[原子力産業新聞] 2007年2月22日 第2368号 <4面>

IAEAとISO “退避警告標識” 補助標識として限定使用

国際原子力機関(IAEA)と国際標準化機構(ISO)は15日から、従来からの三つ葉マークの国際放射能標識に加えて、補助標識として新たに放射能警告標識(=写真下)の使用、運用を開始した。

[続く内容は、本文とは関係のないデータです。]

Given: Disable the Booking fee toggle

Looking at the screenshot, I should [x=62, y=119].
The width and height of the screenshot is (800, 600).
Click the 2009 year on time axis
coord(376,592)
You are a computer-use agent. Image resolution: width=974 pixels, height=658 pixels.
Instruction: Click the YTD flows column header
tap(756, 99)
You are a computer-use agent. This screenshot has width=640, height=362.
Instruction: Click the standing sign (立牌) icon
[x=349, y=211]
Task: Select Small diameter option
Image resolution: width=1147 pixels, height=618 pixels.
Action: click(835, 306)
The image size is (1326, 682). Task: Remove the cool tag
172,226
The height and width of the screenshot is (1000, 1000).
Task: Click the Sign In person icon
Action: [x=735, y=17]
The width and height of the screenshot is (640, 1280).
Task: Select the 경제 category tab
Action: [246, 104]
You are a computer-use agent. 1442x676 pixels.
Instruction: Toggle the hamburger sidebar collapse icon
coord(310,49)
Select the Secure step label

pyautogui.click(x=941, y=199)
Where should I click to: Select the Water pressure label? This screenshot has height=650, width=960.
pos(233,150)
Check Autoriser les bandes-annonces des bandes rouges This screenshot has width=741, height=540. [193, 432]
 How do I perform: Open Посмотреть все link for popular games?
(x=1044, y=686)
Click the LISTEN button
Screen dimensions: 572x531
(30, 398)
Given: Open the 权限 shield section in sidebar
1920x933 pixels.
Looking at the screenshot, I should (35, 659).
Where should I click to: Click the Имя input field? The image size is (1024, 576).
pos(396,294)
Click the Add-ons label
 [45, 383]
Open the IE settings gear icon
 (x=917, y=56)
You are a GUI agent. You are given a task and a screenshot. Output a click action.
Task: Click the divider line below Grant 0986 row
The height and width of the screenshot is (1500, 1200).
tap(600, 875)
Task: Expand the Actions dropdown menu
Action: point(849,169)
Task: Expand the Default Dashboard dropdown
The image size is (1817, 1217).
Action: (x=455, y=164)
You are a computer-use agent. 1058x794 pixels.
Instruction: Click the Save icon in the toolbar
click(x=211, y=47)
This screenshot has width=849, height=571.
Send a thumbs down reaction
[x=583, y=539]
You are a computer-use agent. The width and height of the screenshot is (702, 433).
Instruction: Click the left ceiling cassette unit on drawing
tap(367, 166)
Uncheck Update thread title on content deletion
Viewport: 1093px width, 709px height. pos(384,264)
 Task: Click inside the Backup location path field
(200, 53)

新放射能警告標識は、がん治療用の遠隔治療機械、工業用放射線撮影機器、食品照射などのために使用する大型線源・放射性同位元素で、人が接近すると死亡や重傷を招く恐れのある危険な線源に対して表示をするもので、極めて限定的な場所での掲示となり、一般の人の目にふれることはほとんどない。いわば、万一この標識を何らかの理由で見てしまった一般の人に対しては、“危険――直ちに離れろ”という警告のための標識だ。

この標識は、一般の人が機器を分解しないように、また、近づかないように警告するものとして、線源を収納している機器などに貼り付けたりする一方、建物のアクセス扉や輸送用梱包、コンテナなどには貼り付けてはいけないことになっている。大きさは3センチメートル以上、刻印する場合は赤色を使わなくてもよい。

新標識のデザインを作るに当たっては、潜在的危険性を有する高線源について、どこでも誰にでも明確に警告することができるようなものをめざし、5年間をかけて、開発途上国の人々を中心に11か国・1,650人のアンケートなども行った結果。枠内に3種の図形を入れるのは異例。

途上国などでは、古い病院などから貴重金属として放射線源などを運び出し、本人が知らないうちに被ばくしてしまう惨事などが発生している。